Quelles activités d'inspection demeureront les mêmes?

Le modèle intégré comprend une description de la réponse réglementaire de l'Agence lorsque l'ACIA impose des mesures de contrôle en raison d'une contamination (p. ex. aliments, aliment du bétail) ou d'une éclosion de maladie/d'une infestation de ravageurs touchant les animaux ou les végétaux. L'ACIA continue d'intervenir dans ces situations ainsi qu'en cas de non-conformité ou de plainte. L'intervention sera normalisée d'un secteur d'activité à l'autre afin de faciliter l'élaboration de processus et de procédures communs, le soutien informatique et la spécialisation.

La surveillance demeurera un outil important utilisé par l'Agence non seulement pour déterminer l'efficacité des systèmes de contrôle de l'industrie ainsi que le statut sanitaire du pays à l'égard d'une maladie ou d'un ravageur, mais aussi pour évaluer l'efficacité des différentes mesures de lutte mises en place aux postes frontaliers et au pays.

La mise en œuvre du modèle exigera-t-elle une modification des lois?

L'adoption de la Loi sur la salubrité des aliments au Canada en 2012 et l'élaboration de la réglementation visant toutes les denrées alimentaires donneront lieu à un ensemble uniforme de règlements sur les aliments sur lequel reposeront tous les aspects du modèle d'inspection.

Les lois concernant les autres programmes prévoient différents pouvoirs permettant la mise en œuvre du modèle d'inspection. Le projet de loi sur la croissance agricole, qui a été déposé au Parlement le 9 décembre 2013, facilitera la modernisation de la législation sur les végétaux et les animaux. L'ACIA a amorcé un examen systématique des pouvoirs actuels afin d'assurer une meilleure correspondance avec le modèle d'inspection.
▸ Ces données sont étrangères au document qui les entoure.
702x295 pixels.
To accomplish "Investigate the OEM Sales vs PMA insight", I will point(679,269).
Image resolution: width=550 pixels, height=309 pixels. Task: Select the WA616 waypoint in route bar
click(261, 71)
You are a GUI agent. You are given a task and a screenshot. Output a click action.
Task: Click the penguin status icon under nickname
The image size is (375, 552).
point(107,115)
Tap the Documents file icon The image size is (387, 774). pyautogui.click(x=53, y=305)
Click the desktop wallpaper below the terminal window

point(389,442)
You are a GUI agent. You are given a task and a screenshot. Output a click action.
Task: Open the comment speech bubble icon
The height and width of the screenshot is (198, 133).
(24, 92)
Comment le modèle d'inspection appuie-t-il le programme de transformation de l'Agence?

L'Agence a conçu un programme de transformation axé sur quatre piliers :

  • des règles plus strictes;
  • des inspections plus efficaces;
  • un engagement en matière de service;
  • plus d'information à l'intention des consommateurs.
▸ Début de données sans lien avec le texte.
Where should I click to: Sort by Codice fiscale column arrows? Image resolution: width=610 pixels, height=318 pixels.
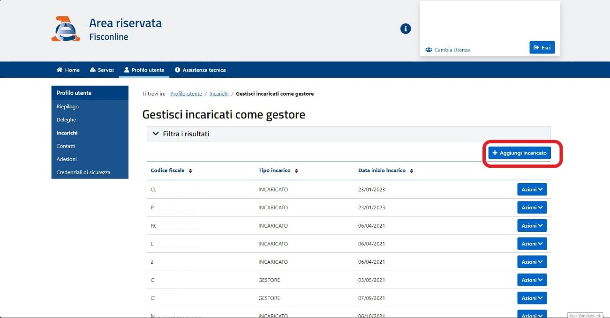190,171
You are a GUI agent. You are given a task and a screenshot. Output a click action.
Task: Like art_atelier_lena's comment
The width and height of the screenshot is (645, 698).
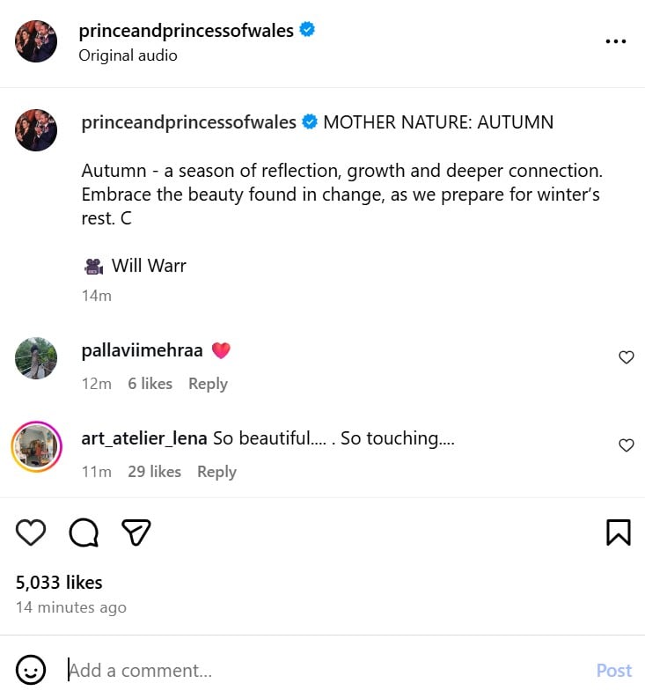(x=627, y=445)
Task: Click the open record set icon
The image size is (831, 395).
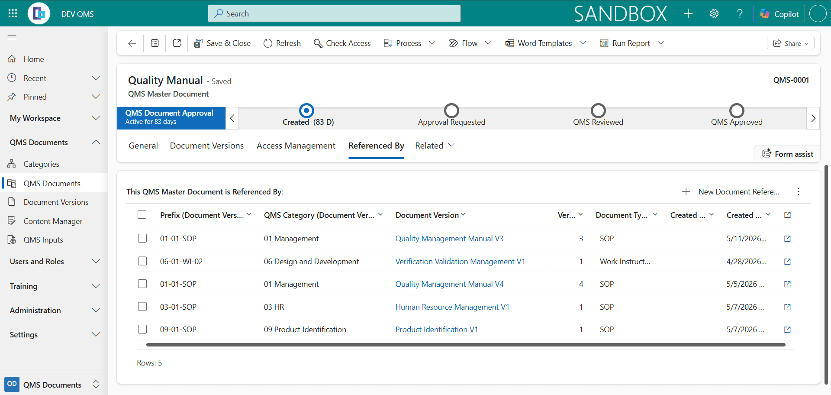Action: pos(155,43)
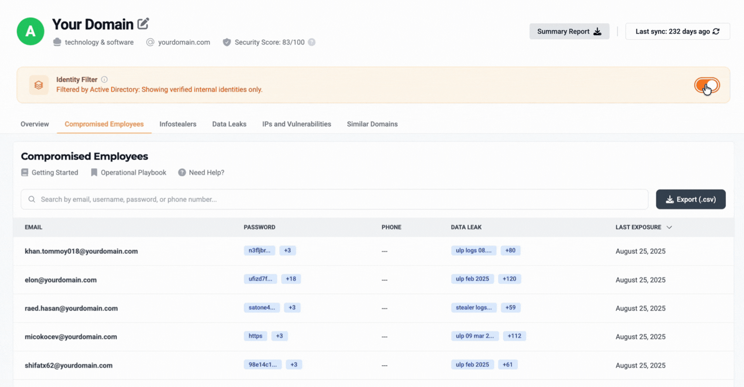Click the Identity Filter layers icon
744x387 pixels.
point(39,85)
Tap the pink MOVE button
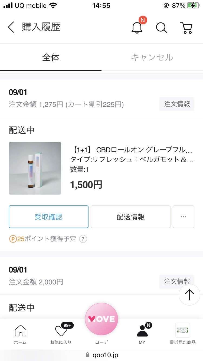 (102, 319)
L'Agence profitera de l'occasion pour élaborer et définir l'infrastructure stratégique, réglementaire, administrative et technique sur laquelle repose un modèle d'inspection intégré.

Plan de consultation

L'ACIA souhaite obtenir des commentaires sur le modèle intégré de la part de son personnel, des agents de négociation, des consommateurs, de l'industrie, des partenaires des gouvernements fédéral, provinciaux et territoriaux, des universitaires ainsi que des partenaires internationaux (avis envoyé à l'Organisation mondiale du commerce [OMC]). Les consultations se dérouleront de janvier à juillet 2014.
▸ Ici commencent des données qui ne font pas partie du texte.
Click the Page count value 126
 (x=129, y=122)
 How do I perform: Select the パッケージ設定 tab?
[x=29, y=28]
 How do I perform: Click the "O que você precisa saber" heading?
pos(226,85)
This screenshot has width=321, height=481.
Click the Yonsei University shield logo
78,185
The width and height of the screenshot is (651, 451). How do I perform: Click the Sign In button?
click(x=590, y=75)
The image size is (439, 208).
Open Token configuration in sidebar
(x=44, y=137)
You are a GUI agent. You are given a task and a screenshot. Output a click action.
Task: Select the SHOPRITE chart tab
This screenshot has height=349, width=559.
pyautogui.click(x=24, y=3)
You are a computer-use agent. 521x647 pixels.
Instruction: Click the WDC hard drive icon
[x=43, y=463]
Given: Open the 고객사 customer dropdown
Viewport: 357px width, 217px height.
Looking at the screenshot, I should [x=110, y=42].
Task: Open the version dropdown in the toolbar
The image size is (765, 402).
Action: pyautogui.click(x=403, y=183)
Un compte courriel a été créé pour la réception des commentaires sur le modèle durant la période de consultation : CFIA-modernisation-ACIA@inspection.gc.ca.

Une fois les consultations terminées, on mettra la dernière main au Modèle d'inspection intégré de l'Agence, qui sera publié en même temps qu'un rapport « Ce que nous avons entendu », lequel tiendra compte des commentaires formulés par les intervenants.

Conclusion

La mise en place d'un modèle unique d'exécution des inspections plus solide, axé sur des activités d'inspection communes et des principes normalisés, assurera une souplesse d'un type de produit à l'autre et permettra de reconnaître les risques émergents et d'intervenir en conséquence. Il assurera un équilibre entre les inspections visuelles traditionnelles et la vérification de l'efficacité des systèmes de contrôle de l'industrie.

Un tel modèle devrait conférer plus de prévisibilité, d'uniformité et de transparence pour les parties réglementées, ainsi qu'un meilleur rendement administratif et opérationnel pour l'ACIA, ce qui permettra de renforcer le système de sécurité alimentaire et d'améliorer la santé végétale, animale et humaine.